Problem 1:
Summarize the sentencing opinion excerpt in two sentences.

Extract provided:

The trial court further erred in translating the inferred moral outrage or sense of disappointment within the geographical and academic communities into a conclusion that these groups were actual victims of the criminal offenses. Such is tantamount to stating that every crime committed should carry an enhanced sentence *946 because all society is the victim of crime.

Although I agree with Judge Sullivan, Campbell is illustrative of the problem faced by this court when reviewing non-statutory aggravating circumstances. The problem stems from the essentially ad hoc consideration of such circumstances. I believe this court should articulate a general rule for determining the propriety of non-statutory aggravating circumstances. In order to support enhanced or consecutive sentences the aggravating circumstance should be one not normally associated with the crime charged. This court and our supreme court have generally followed this rule, however it requires further explanation. Our supreme court has held that the mere recitation of a element of the crime does not justify enhanced or consecutive sentences. Townsend v. State (1986), Ind., 498 N.E.2d 1198. See also, Linger, supra. In addition, circumstances which are common to the commission of the charged crime are not proper aggravating circumstances. Campbell, supra.

Available records:
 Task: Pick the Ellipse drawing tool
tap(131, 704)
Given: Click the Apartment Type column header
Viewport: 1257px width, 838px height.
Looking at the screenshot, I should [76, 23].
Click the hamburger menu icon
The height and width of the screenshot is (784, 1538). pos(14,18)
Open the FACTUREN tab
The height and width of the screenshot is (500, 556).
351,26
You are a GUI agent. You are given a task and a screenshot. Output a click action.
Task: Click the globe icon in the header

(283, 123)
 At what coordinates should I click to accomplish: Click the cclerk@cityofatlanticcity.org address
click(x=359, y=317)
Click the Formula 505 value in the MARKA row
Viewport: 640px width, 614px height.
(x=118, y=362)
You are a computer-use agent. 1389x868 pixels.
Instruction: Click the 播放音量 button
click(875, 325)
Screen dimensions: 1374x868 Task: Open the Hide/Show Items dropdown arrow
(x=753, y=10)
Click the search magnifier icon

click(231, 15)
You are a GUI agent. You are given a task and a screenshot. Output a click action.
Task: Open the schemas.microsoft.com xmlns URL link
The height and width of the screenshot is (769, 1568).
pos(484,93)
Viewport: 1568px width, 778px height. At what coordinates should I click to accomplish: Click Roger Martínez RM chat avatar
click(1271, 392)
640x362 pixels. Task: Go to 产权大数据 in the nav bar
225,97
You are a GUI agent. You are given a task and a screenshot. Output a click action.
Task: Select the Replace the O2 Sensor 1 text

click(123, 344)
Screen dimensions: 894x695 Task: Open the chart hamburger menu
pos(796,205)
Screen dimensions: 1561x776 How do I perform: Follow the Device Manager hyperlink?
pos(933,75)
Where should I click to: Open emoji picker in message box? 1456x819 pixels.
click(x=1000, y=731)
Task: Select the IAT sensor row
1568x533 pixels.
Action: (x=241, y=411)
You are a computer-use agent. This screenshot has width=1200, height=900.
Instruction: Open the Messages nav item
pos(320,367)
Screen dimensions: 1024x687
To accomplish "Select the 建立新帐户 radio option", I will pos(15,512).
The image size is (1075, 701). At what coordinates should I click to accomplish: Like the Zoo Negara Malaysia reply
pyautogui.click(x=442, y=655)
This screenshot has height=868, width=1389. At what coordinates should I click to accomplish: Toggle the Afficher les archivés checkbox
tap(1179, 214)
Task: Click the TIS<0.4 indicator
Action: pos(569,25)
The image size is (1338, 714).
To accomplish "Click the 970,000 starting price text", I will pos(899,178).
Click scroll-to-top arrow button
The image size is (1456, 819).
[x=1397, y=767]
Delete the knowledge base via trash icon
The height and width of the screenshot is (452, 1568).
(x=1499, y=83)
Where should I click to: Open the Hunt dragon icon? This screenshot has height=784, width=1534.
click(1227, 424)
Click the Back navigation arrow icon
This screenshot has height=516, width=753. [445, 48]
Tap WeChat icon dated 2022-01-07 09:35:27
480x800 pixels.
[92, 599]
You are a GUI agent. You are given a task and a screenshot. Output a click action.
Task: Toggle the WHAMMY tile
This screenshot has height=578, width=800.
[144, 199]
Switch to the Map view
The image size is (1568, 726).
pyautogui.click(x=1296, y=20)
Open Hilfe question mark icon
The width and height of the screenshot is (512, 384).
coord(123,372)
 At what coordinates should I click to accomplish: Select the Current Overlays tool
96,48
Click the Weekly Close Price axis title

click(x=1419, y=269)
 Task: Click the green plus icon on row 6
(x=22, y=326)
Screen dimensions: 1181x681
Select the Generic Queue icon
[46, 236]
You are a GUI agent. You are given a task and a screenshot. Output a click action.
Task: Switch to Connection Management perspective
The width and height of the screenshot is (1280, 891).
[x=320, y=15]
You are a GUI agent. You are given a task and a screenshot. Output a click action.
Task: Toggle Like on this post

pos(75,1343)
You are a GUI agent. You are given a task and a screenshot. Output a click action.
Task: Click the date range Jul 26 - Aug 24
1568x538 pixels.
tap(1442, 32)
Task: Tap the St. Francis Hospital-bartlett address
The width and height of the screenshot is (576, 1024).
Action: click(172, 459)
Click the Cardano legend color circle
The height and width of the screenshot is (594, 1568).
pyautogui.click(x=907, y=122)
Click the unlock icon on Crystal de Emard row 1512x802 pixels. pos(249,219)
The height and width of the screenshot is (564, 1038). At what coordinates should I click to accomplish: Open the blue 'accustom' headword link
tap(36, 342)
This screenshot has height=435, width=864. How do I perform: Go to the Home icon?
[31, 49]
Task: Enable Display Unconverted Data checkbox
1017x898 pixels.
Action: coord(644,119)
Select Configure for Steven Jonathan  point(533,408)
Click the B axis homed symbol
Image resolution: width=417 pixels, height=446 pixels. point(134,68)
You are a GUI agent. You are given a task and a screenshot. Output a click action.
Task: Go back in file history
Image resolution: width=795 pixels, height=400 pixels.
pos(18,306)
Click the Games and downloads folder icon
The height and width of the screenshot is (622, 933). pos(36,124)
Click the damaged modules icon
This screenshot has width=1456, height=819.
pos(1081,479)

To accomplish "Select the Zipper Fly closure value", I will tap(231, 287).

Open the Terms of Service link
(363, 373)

Problem 2:
Return everything in the rows from the line containing "At what coordinates should I click to accomplish: Select" down to the last line of the rows as a JSON list of strings, one string per line, leaving out blank lines.

Task solution 1:
The excerpt argues that the trial court erred in treating the moral outrage or disappointment inferred within the geographical and academic communities as making those groups actual victims of the crimes, a view that would mean every crime carries an enhanced sentence. It proposes that a non-statutory aggravating circumstance support enhanced or consecutive sentences only when it is not normally associated with the crime charged, and it notes that neither the mere recitation of an element of the crime nor a circumstance common to its commission is a proper aggravating circumstance.

Task solution 2:
[
  " At what coordinates should I click to accomplish: Select the Current Overlays tool",
  "96,48",
  "Click the Weekly Close Price axis title",
  "click(x=1419, y=269)",
  " Task: Click the green plus icon on row 6",
  "(x=22, y=326)",
  "Screen dimensions: 1181x681",
  "Select the Generic Queue icon",
  "[46, 236]",
  "You are a GUI agent. You are given a task and a screenshot. Output a click action.",
  "Task: Switch to Connection Management perspective",
  "The width and height of the screenshot is (1280, 891).",
  "[x=320, y=15]",
  "You are a GUI agent. You are given a task and a screenshot. Output a click action.",
  "Task: Toggle Like on this post",
  "pos(75,1343)",
  "You are a GUI agent. You are given a task and a screenshot. Output a click action.",
  "Task: Click the date range Jul 26 - Aug 24",
  "1568x538 pixels.",
  "tap(1442, 32)",
  "Task: Tap the St. Francis Hospital-bartlett address",
  "The width and height of the screenshot is (576, 1024).",
  "Action: click(172, 459)",
  "Click the Cardano legend color circle",
  "The height and width of the screenshot is (594, 1568).",
  "pyautogui.click(x=907, y=122)",
  "Click the unlock icon on Crystal de Emard row 1512x802 pixels. pos(249,219)",
  "The height and width of the screenshot is (564, 1038). At what coordinates should I click to accomplish: Open the blue 'accustom' headword link",
  "tap(36, 342)",
  "This screenshot has height=435, width=864. How do I perform: Go to the Home icon?",
  "[31, 49]",
  "Task: Enable Display Unconverted Data checkbox",
  "1017x898 pixels.",
  "Action: coord(644,119)",
  "Select Configure for Steven Jonathan  point(533,408)",
  "Click the B axis homed symbol",
  "Image resolution: width=417 pixels, height=446 pixels. point(134,68)",
  "You are a GUI agent. You are given a task and a screenshot. Output a click action.",
  "Task: Go back in file history",
  "Image resolution: width=795 pixels, height=400 pixels.",
  "pos(18,306)",
  "Click the Games and downloads folder icon",
  "The height and width of the screenshot is (622, 933). pos(36,124)",
  "Click the damaged modules icon",
  "This screenshot has width=1456, height=819.",
  "pos(1081,479)",
  "To accomplish \"Select the Zipper Fly closure value\", I will tap(231, 287).",
  "Open the Terms of Service link",
  "(363, 373)"
]